# [EXTRACTED MATERIAL]
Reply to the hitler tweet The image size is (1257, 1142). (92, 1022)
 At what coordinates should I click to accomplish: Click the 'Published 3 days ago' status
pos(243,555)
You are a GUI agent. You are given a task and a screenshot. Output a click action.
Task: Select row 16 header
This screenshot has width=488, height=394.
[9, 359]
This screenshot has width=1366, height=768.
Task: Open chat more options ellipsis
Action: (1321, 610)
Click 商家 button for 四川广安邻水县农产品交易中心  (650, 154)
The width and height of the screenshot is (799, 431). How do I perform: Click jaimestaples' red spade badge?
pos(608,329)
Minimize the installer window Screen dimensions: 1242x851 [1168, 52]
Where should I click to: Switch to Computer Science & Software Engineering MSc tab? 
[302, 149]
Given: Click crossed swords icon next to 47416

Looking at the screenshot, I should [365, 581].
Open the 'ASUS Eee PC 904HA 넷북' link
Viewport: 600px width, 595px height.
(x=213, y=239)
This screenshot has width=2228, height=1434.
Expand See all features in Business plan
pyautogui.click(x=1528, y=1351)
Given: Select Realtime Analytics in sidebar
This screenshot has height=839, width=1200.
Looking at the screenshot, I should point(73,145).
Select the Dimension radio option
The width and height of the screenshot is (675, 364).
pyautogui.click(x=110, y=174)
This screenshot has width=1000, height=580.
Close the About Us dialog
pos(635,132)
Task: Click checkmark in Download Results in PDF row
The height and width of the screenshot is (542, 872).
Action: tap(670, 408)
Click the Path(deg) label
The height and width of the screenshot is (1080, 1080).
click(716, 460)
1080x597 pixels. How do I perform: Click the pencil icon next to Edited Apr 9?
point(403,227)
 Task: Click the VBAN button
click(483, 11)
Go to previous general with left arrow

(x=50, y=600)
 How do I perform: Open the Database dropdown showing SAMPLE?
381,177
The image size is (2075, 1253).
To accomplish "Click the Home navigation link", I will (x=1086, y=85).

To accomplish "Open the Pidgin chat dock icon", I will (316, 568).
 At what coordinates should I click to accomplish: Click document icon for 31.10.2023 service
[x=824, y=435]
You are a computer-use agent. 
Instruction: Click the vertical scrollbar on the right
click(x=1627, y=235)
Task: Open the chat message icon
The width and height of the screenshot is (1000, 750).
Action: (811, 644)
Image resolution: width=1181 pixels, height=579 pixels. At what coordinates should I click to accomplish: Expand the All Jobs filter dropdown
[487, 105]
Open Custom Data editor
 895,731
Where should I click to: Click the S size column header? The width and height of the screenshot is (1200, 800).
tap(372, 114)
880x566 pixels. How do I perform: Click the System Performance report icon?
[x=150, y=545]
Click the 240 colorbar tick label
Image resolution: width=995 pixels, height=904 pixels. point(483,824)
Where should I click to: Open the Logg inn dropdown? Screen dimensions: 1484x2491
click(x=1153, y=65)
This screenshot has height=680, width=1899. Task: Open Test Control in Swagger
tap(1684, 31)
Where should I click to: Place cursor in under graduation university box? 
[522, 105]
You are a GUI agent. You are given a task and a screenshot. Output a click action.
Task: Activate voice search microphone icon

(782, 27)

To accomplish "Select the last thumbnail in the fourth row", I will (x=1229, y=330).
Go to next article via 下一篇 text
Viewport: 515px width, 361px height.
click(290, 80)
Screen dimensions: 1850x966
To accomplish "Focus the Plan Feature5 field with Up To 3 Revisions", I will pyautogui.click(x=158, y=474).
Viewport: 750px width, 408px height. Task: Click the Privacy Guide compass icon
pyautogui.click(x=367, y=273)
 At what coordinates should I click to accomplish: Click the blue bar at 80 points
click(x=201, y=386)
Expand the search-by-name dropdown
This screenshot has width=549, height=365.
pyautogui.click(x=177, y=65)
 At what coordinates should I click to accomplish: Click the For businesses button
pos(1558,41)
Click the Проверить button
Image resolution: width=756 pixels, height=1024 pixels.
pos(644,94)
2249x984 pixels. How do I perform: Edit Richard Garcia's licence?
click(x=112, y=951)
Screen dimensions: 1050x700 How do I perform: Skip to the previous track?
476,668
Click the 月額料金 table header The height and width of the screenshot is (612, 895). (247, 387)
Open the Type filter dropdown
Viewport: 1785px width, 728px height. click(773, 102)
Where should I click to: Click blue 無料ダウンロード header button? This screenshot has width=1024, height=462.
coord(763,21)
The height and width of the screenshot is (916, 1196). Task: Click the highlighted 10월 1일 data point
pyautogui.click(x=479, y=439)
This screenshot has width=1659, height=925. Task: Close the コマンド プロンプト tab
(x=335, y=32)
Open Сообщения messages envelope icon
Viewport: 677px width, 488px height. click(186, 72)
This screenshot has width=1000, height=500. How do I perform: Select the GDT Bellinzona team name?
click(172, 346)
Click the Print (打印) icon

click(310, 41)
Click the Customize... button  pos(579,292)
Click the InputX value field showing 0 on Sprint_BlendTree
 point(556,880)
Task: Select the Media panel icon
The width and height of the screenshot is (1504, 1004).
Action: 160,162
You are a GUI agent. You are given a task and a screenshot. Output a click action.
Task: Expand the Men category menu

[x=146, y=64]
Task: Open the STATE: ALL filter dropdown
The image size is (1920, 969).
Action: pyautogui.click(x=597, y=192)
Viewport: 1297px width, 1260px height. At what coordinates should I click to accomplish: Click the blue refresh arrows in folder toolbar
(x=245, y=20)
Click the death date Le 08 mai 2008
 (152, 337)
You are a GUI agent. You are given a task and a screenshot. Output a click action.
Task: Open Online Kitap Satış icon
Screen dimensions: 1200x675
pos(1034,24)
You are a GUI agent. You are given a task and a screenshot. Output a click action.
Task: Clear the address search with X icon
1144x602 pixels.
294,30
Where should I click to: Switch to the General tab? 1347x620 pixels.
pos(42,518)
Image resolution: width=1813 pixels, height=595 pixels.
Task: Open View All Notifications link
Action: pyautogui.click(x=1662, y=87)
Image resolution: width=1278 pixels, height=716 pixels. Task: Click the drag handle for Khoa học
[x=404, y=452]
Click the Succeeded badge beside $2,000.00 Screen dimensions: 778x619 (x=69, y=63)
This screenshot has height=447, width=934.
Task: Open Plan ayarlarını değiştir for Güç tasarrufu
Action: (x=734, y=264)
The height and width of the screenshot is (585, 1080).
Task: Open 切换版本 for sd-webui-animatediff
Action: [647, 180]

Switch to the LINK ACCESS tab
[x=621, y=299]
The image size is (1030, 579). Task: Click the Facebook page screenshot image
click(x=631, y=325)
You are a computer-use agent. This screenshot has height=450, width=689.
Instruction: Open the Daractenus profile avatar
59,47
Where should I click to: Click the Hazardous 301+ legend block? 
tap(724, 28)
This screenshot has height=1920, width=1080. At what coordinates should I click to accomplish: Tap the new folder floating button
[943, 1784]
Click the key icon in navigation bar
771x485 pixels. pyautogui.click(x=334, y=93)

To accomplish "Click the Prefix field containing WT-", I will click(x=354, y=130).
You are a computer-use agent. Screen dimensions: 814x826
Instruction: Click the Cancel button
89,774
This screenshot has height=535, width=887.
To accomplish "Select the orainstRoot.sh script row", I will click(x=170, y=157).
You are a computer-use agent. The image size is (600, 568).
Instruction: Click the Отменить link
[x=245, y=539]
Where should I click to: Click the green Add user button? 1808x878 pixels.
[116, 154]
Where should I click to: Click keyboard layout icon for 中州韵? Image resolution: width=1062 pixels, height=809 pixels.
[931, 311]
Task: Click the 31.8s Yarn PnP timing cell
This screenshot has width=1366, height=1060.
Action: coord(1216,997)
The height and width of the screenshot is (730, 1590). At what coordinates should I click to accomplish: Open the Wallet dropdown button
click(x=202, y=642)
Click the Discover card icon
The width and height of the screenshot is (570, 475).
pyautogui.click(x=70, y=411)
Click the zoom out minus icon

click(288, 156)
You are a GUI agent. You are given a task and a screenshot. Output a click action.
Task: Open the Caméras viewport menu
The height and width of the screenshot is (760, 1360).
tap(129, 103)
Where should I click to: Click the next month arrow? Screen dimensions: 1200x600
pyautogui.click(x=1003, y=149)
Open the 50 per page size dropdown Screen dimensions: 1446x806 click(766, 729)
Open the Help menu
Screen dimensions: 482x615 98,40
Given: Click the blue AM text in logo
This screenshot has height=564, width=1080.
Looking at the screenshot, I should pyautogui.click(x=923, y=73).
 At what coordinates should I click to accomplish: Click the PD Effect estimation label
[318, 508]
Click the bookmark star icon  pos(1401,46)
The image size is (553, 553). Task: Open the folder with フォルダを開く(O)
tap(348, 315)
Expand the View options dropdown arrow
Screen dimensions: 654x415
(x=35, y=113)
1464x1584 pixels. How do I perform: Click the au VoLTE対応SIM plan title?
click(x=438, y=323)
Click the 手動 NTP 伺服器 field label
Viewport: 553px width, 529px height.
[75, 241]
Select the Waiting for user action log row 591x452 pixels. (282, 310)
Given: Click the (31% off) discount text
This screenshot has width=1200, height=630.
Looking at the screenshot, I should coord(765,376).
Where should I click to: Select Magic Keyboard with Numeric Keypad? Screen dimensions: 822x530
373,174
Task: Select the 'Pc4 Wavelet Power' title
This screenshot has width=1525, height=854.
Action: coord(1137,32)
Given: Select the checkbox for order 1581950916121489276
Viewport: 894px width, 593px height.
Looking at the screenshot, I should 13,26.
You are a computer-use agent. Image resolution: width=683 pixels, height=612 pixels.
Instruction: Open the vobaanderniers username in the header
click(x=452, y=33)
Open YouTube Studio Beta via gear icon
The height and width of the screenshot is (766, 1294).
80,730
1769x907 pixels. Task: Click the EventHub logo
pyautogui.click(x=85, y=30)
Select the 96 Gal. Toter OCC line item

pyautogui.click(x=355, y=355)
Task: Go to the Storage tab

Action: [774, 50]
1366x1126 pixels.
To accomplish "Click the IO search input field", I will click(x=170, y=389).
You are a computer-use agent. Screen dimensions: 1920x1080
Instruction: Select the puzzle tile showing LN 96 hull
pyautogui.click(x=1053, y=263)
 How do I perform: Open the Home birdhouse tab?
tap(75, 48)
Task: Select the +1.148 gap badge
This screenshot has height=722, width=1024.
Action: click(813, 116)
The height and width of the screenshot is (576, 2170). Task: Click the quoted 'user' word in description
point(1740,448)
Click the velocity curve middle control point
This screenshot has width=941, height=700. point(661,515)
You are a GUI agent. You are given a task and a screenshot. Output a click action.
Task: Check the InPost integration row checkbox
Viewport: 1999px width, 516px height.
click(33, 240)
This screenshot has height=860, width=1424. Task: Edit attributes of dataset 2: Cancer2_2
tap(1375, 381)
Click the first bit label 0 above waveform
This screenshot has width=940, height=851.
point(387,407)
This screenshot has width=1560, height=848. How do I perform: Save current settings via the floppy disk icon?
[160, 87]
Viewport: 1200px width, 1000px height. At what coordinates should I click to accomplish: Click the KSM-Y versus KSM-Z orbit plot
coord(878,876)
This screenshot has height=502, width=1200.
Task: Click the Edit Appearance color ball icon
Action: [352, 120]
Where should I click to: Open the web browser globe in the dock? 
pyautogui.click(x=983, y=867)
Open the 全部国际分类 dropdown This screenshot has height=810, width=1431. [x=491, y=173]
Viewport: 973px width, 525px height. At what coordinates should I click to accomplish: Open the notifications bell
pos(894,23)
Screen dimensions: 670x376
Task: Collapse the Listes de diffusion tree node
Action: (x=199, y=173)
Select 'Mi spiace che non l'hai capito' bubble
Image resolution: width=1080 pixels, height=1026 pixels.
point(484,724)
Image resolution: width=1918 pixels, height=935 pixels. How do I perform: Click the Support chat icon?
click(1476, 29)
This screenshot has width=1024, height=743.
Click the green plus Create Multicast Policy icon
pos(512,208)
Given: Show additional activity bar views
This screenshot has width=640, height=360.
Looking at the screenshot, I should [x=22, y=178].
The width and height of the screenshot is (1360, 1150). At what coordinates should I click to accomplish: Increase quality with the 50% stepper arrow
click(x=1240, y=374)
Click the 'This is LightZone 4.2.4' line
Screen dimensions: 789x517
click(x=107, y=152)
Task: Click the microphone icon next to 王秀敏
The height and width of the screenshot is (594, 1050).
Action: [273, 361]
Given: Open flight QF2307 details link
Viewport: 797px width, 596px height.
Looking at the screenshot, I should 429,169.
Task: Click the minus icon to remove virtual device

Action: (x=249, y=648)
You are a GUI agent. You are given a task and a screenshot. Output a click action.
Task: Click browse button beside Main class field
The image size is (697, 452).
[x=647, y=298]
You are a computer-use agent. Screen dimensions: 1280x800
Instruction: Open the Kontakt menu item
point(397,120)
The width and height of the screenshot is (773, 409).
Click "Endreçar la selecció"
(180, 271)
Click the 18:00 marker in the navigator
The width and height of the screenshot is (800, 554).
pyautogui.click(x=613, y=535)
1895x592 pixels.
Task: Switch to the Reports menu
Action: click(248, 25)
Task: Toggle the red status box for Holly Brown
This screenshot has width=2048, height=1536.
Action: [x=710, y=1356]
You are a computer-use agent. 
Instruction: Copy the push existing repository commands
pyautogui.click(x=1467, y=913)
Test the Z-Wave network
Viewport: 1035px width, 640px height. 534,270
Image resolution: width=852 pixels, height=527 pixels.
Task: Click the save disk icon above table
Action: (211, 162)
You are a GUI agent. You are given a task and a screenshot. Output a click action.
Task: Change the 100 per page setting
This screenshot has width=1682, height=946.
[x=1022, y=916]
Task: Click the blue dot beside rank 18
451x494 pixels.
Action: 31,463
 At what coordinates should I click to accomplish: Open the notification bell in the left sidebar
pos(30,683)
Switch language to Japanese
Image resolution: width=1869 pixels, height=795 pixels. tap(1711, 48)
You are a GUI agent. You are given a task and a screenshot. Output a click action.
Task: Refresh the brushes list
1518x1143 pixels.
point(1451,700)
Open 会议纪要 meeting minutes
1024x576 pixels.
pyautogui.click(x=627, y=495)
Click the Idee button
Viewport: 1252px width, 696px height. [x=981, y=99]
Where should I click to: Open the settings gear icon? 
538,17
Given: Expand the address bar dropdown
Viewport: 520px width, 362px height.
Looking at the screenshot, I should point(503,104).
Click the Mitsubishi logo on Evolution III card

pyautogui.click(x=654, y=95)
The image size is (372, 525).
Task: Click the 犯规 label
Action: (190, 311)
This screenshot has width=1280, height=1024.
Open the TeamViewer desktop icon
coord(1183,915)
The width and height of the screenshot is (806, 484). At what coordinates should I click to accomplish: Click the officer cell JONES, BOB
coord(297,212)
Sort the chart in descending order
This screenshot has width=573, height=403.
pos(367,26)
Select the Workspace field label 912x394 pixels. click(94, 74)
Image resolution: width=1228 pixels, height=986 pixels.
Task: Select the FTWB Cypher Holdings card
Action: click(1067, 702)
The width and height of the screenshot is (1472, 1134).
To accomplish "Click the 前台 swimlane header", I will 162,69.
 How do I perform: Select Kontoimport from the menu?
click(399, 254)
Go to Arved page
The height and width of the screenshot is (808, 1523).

# [EXERCISE]
Print the line containing "Click the Mitsubishi" and every line after it to the end of the records above, exactly as written, and nothing else.

# [TASK RESPONSE]
Click the Mitsubishi logo on Evolution III card

pyautogui.click(x=654, y=95)
The image size is (372, 525).
Task: Click the 犯规 label
Action: (190, 311)
This screenshot has width=1280, height=1024.
Open the TeamViewer desktop icon
coord(1183,915)
The width and height of the screenshot is (806, 484). At what coordinates should I click to accomplish: Click the officer cell JONES, BOB
coord(297,212)
Sort the chart in descending order
This screenshot has width=573, height=403.
pos(367,26)
Select the Workspace field label 912x394 pixels. click(94, 74)
Image resolution: width=1228 pixels, height=986 pixels.
Task: Select the FTWB Cypher Holdings card
Action: click(1067, 702)
The width and height of the screenshot is (1472, 1134).
To accomplish "Click the 前台 swimlane header", I will 162,69.
 How do I perform: Select Kontoimport from the menu?
click(399, 254)
Go to Arved page
The height and width of the screenshot is (808, 1523).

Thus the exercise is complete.